According to Sirkin, Lancaster, in his discussions in court, also referenced that the government is now aware that the individual moral thoughts can't be determined to a higher level. He even quoted conservative Supreme Court Justice Anton Scalia's comments in Lawrence v Texas where the jurist brought to light arguments about gambling and prostitution as well.

In a mock debate, in opposition, John Mitchell, Esq., a public policy lawyer from Washington, D.C. discussed the right to protect minors from obscenity, citing that prostitution, gambling and maybe even suicide would be allowed in this current mindset.

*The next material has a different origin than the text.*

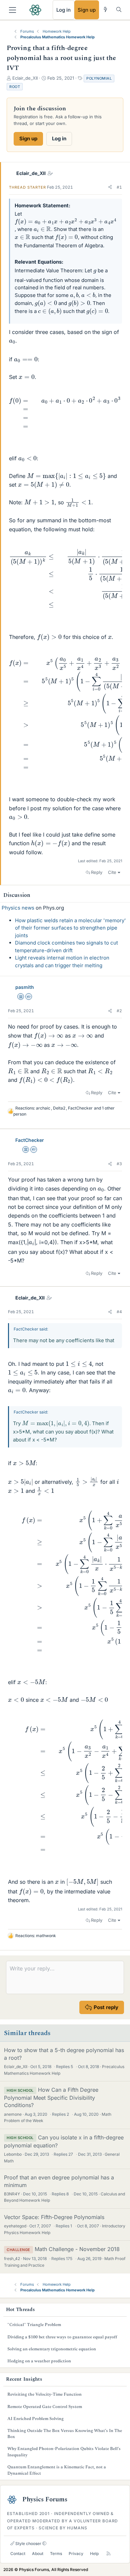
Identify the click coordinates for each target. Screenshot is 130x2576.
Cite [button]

Sirkin's responses to the rights of privacy question were simple. If a student now has the right to read the Communist manifesto, then they must be allowed to study it at home. He went on to say that it's the parents responsibility to protect their children, not the government's job, adding that the issue is about privacy, not morality and that even Scalia in the Lawrence case stated that "morality is not a compelling governmental interest."

Sirkin was quick to point out that the Web is just another form of a retail store and people make their own personal choice to stop in or purchase material. Mitchell argued that the real estate is supported by tax dollars and that citizens must take the responsibility for what people are exposed to in this country.

As the evening ended, First Amendment attorney Jeffrey Douglas praised Sirkin for not only convincing Judge Lancaster that his opinion was right, and commented that the Judge himself felt enlightened and empowered by the knowledge that he had protected an individual's right to privacy.

Sirkin remained optimistic to the very end of the evening, responding that in spite of the government appeal in the Extreme case, "It's nice to win the first round."